▸ PROVIDED PASSAGE:
# How do you design a web mock-up



## mxbuz (Apr 28, 2007)

Hi,

I would like to do a layout of a web page to send to a skinner and have a skin made. Any suggestions on the easiest way to do this? I was thinking Corel Draw but I would have to buy it then learn it. I will do so unless anyone has a cheaper, faster way.

Thank You!
Buz


----------



## kriscad (Dec 18, 2006)

send them an example like seen here:


Design Outpost - Templates


----------



## Bravo6ix2 (Oct 9, 2007)

I'm currently building one now using Adobe Photoshop CS2 - I will do a few mock-ups until I get to a final design layout I like. This is fairly easy to use and the graphic capabilities are endless. I will send you a private message when it's up for Beta Testing and you can see how it could be bennificial to your design look & feel.


----------



## Rodney (Nov 3, 2004)

mxbuz said:


> Hi,
> 
> I would like to do a layout of a web page to send to a skinner and have a skin made. Any suggestions on the easiest way to do this? I was thinking Corel Draw but I would have to buy it then learn it. I will do so unless anyone has a cheaper, faster way.
> 
> ...


You could just describe the skin.

If you have any graphic design software, you can use that to create a web mock up.


----------



## stugrey (Aug 24, 2007)

I designed my website mockup using Inkscape, its open source so its totally free and it lets you easily slice up your mockup into separate jpegs.


----------



## karlking85 (Sep 26, 2007)

I'm guessing you can do this in Adobe Photoshop as well?


----------



## stugrey (Aug 24, 2007)

I'm fairly sure you can do the same thing in Photoshop but Photoshop definitely isn't open source


----------



## karlking85 (Sep 26, 2007)

You got that right.


----------



## littleoddity (Aug 15, 2007)

Gimp and Paint.NET are two other free graphics program options http://www.gimp.org or Paint.NET - Free Software for Digital Photo Editing

Both should be fully capable of making a web page comp


----------



## stugrey (Aug 24, 2007)

Yeah, the GIMP is awesome for raster graphics but i personally find using vectors for my layouts a bit easier so i usually use Inkscape. Either one will do the job for you.


----------



## mxbuz (Apr 28, 2007)

Thanks Guys for the great suggestions. I will try some of those free programs. At first look they all look like they will do what I need.

Thanks Again!
Buz


----------



## karlking85 (Sep 26, 2007)

They are all pretty similar. It's just a matter of personal taste. And habit, of course. Photoshop is my favorite, but that is just what I am comfortable with. I have used it longer than any other program.


----------

▸ SET EXERCISE 1: Please repeat the entries from the start through the line that contains "Action: 556,120", including both ends.
These entries are unrelated to the forum thread.

Item-locating entries:
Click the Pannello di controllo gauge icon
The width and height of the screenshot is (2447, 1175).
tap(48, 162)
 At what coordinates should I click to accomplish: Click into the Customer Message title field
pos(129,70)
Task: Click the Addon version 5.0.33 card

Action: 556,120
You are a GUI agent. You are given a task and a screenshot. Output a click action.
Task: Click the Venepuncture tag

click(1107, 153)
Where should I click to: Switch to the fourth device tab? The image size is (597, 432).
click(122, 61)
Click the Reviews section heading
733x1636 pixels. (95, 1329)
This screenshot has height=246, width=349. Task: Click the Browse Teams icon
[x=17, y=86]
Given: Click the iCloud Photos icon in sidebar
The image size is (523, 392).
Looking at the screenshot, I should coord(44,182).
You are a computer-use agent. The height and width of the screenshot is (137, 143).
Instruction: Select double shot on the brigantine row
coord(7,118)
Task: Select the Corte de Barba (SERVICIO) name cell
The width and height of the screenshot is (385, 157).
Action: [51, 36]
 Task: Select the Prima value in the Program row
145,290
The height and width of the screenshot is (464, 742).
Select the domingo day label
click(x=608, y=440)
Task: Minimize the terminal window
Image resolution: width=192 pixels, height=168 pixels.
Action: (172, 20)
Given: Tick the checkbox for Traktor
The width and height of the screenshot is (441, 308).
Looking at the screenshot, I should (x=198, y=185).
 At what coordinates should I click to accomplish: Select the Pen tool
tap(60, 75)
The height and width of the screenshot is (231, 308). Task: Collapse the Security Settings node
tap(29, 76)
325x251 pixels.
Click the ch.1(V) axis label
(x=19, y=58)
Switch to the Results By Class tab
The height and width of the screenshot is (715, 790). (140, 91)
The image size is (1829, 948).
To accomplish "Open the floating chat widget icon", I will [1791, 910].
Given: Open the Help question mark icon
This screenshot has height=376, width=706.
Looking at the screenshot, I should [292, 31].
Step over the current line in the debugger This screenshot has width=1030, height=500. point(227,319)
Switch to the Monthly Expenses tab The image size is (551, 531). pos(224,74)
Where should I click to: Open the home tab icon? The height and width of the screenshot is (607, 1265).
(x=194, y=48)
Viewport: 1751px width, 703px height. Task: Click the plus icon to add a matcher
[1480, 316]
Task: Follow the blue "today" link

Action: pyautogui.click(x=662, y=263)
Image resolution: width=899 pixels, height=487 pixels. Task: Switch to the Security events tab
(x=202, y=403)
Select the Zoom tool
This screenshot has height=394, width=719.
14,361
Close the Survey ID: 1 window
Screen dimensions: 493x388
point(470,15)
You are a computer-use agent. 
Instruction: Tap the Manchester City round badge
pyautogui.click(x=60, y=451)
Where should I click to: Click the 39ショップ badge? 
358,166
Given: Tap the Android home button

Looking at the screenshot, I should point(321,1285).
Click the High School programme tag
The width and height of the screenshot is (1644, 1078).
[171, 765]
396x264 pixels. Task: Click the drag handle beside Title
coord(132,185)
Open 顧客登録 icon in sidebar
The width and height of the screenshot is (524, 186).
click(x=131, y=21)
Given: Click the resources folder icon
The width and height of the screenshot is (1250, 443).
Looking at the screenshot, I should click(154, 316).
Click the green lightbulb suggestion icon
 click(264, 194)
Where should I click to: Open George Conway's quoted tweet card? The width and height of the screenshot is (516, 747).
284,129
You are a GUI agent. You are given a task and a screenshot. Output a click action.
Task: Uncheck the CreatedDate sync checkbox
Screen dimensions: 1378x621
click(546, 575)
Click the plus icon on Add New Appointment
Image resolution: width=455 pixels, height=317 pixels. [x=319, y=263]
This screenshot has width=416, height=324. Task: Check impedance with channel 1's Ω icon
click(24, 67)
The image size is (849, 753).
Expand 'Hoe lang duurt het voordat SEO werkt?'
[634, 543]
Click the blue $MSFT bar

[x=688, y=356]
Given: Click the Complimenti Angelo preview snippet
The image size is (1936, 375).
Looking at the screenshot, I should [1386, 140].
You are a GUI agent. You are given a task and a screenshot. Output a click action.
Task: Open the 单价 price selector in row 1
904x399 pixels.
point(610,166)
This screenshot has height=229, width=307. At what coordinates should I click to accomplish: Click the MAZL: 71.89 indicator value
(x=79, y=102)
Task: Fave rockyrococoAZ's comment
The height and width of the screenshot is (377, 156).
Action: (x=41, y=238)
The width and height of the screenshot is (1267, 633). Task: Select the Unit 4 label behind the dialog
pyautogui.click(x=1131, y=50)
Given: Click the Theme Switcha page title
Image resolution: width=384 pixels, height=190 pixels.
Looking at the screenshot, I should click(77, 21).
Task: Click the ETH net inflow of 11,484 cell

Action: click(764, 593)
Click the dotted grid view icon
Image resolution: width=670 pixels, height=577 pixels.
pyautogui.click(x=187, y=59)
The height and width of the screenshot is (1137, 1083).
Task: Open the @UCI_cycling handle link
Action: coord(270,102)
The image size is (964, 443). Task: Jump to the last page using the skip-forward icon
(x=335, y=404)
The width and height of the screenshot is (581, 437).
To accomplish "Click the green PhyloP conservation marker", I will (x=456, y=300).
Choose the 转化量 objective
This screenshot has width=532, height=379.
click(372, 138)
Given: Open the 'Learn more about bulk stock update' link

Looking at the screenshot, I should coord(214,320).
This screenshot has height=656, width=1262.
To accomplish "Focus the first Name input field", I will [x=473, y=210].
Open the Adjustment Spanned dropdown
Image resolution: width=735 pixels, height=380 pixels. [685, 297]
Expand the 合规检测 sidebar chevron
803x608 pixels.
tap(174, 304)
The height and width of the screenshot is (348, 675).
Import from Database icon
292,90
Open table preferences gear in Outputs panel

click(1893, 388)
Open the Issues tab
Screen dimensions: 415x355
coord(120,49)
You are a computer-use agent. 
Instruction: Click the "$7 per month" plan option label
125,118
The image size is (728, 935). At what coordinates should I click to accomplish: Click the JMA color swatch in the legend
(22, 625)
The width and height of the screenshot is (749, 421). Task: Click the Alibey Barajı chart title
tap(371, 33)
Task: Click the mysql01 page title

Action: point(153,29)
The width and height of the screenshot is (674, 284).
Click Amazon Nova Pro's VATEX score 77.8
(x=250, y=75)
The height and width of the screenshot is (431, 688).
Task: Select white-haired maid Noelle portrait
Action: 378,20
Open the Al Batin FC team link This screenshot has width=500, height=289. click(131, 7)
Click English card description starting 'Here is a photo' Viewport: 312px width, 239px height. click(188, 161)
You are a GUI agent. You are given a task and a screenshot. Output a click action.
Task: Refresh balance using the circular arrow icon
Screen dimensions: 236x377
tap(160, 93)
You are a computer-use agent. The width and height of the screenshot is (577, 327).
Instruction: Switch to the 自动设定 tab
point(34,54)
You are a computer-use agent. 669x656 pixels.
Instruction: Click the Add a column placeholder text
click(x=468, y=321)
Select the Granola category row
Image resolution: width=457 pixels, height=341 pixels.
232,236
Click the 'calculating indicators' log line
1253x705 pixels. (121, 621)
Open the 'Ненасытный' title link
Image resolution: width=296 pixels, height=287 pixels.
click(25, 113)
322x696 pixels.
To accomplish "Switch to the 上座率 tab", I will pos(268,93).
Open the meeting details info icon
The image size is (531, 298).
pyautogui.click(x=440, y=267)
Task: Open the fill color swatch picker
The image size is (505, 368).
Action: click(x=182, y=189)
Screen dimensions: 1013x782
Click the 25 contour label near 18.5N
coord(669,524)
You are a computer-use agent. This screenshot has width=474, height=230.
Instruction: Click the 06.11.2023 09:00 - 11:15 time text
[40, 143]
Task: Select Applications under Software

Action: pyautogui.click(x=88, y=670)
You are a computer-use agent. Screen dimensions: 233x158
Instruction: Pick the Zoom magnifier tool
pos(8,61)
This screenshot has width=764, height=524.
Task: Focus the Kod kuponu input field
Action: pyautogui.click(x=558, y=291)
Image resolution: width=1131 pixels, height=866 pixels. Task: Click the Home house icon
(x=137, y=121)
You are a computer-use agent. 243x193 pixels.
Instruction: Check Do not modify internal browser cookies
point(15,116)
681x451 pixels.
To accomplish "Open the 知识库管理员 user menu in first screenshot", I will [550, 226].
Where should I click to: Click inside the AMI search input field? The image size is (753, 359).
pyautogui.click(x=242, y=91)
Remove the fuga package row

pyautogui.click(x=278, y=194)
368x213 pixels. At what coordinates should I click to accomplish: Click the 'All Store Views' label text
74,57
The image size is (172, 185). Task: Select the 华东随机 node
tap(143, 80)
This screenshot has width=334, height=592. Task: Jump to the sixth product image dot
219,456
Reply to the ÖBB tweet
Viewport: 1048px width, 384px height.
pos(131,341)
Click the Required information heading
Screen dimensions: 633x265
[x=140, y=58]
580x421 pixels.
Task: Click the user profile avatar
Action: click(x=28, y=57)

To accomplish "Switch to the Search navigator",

▸ SET EXERCISE 2: Duplicate the forum thread's wording from "Gimp and Paint.NET" to "job for you.".

▸ CORRECT OUTPUT 1:
Click the Pannello di controllo gauge icon
The width and height of the screenshot is (2447, 1175).
tap(48, 162)
 At what coordinates should I click to accomplish: Click into the Customer Message title field
pos(129,70)
Task: Click the Addon version 5.0.33 card

Action: 556,120

▸ CORRECT OUTPUT 2:
Gimp and Paint.NET are two other free graphics program options http://www.gimp.org or Paint.NET - Free Software for Digital Photo Editing

Both should be fully capable of making a web page comp


----------



## stugrey (Aug 24, 2007)

Yeah, the GIMP is awesome for raster graphics but i personally find using vectors for my layouts a bit easier so i usually use Inkscape. Either one will do the job for you.